"I heard people working to repair the store became sick because of ghosts," Satoshi Abe, 64, said, gesturing to a half-repaired supermarket.
"People died everywhere, here and there. The city is full of such stories," he said.
In some parts of this once vibrant fishing port, signs of life are returning -- houses are being rebuilt, businesses are re-opening and children are back at school.
But with around a fifth of the 19,000 who died across the northeast having lost their lives in this small city alone, few think it can ever be normal again.
Shinichi Sasaki said the memory of March 11, 2011 never leaves and it is this persistent memory that creates the "ghosts".
"That day keeps coming back to your mind," he said.
"If you know someone who was killed, and the death was so sudden, you may feel that person is still there.

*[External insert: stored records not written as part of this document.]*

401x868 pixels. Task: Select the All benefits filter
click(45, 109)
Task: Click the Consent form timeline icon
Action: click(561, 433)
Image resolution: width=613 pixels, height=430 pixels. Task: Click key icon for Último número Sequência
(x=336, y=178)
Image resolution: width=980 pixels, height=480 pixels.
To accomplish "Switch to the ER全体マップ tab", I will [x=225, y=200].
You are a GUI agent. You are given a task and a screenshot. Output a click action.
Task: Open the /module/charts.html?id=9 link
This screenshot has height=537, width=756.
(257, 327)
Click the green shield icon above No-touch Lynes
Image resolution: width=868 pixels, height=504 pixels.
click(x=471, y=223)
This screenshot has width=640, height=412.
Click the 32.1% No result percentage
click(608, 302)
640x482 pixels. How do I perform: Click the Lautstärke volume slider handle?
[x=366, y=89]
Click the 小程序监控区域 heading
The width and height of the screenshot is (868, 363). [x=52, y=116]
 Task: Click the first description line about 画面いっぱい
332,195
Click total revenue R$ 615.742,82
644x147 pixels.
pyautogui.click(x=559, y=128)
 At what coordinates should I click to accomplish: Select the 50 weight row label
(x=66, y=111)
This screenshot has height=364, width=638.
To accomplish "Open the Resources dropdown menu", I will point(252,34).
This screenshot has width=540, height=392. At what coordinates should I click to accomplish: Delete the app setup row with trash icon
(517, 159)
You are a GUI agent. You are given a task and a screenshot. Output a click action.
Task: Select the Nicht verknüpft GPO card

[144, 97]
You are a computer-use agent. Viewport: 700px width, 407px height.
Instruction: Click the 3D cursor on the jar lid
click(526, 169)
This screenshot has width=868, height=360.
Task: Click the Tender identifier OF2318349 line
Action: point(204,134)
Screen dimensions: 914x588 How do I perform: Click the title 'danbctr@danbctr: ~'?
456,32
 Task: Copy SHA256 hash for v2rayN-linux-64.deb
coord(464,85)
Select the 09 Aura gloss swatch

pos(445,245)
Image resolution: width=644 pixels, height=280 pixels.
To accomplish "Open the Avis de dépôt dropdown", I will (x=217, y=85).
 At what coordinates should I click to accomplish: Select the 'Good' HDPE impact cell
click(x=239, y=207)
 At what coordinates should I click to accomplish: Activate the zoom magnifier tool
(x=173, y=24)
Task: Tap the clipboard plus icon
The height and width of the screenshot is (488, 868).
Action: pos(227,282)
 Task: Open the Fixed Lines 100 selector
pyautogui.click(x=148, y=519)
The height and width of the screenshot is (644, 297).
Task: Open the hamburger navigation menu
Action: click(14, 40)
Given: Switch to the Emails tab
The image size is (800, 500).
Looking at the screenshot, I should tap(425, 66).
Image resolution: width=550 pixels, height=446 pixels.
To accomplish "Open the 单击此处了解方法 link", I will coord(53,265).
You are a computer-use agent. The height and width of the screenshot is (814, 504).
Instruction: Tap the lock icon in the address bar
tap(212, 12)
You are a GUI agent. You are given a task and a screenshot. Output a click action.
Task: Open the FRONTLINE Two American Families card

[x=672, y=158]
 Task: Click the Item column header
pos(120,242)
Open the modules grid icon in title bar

I don't believe in ghosts but I can understand why the town is rife with rumours."
One taxi driver, who did not want to give his name, told AFP of his unwillingness to stop in parts of the city that were all but wiped out by the enormous waves of last March, because he worries that his customer will be a spirit.
A woman who lives in the city said she had heard stories of queues of people who can be seen rushing towards the hills as they try again and again to escape the waves, an endless replay of their last, fruitless minutes.
Counselors and academics say a widespread belief in ghosts is fairly normal in the aftermath of a large tragedy and forms a part of the healing process in a society.
Cultural anthropologist Takeo Funabiki said it was only "natural" that stories of the supernatural abounded in the wake of such an event.
"Human beings find it very difficult to accept death, whether they are inclined by nature to superstition or are very scientifically minded," he told AFP.
"A sudden or abnormal death, anything other than someone dying in bed of old age, is particularly difficult for people to comprehend.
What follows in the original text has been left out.